Is there a way to prove that the order of an element in a Group divides the order of the Group, WITHOUT USING LAGRANGE'S This is a very easy fact we use in Group Theory,
But somehow, I wondered that whether there may be another way (other than Lagrange's Theorem) to prove that the order of an element divides the order of Group.
I attempted to go on the term "exponent" of the Group (just assume that G is a Finite Group), which we may define the least common multiple of orders of elements in G. But this exponent divides $|G|$, since the order of each element divides $|G|$. So it became a little paradox. 

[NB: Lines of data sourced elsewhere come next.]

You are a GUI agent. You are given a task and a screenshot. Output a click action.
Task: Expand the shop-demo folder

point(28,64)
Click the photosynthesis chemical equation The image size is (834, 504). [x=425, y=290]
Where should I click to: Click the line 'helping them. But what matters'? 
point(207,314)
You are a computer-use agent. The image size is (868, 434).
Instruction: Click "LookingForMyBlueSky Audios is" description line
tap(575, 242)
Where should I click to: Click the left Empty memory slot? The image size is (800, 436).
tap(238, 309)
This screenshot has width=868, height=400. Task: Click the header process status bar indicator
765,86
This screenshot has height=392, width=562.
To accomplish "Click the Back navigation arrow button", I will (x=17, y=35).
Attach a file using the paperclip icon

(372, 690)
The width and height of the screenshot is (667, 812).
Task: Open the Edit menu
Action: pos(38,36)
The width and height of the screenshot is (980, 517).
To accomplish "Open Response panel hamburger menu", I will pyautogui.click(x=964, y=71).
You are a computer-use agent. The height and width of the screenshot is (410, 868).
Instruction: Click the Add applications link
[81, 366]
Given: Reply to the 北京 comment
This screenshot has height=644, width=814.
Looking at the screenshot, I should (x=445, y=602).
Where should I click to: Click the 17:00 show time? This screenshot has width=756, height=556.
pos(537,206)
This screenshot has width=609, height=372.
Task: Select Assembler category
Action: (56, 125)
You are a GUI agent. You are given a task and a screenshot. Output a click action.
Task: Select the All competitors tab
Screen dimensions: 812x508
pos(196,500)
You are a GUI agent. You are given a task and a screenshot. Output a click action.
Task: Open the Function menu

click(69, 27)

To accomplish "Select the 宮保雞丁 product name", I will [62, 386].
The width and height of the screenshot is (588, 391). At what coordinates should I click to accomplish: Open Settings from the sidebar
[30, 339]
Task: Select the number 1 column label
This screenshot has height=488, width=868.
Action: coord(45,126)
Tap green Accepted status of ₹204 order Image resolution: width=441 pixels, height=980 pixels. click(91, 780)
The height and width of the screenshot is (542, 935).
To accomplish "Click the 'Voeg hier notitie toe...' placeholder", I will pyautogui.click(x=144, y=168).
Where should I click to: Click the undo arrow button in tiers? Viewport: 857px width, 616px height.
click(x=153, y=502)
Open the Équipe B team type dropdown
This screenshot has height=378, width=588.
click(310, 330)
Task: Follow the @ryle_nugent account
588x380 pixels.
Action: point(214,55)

Shall I think that; before teaching this fact in a Course, one should teach about Lagrange's first?
 A: There is a nice, Lagrange-free proof for Abelian groups.
Let $G$ be an Abelian, finite group of order $n$, and let $G = \{a_{1}, \dots, a_{n} \}$. Let $x \in G$.
The map
$$
G \to G, \qquad a \mapsto a x
$$
is readily seen to be a bijection, so that $G = \{a_{1} x, \dots, a_{n} x \}$. Therefore
$$\tag{key}
\prod_{i=1}^{n} a_{n} = \prod_{i=1}^{n} (a_{n} x) = \left(\prod_{i=1}^{n} a_{n}\right) x^{n}.
$$
Simplifying, we get $x^{n} = 1$
Note that in (key) I have rearranged the terms in the products, taking advantage of the fact that $G$ is abelian.
A: As I mentioned, here is a way to show that the order of any element divides the order of the group, which does not use Lagrange. Instead, it uses a bunch of knowledge about permutations, which might sometimes have been introduced before Lagrange.
So let $x\in G $ and note that $a\mapsto xa $ defines a permutation of $G $. So write this permutation as a product of disjoint cycles, with the shortest of length $m $.
Now $x^m $ has a fixed point (any element in the $m $-cycle). But this means that $x^mb = b $ for some $b\in G $ and thus $x^m= 1$. However, if there was also some cycle of length $k>m $ in the decomposition of $x $ then no element in this cycle would be fixed by $x^m $, but since $x^m $ was equal to $1$ this is clearly absurd, so we conclude that all cycles have length $m $.
Now we get the conclusion since the sum of the lengths of the cycles is precisely the order of the group, so $m $ divides this and is clearly the order of $x $.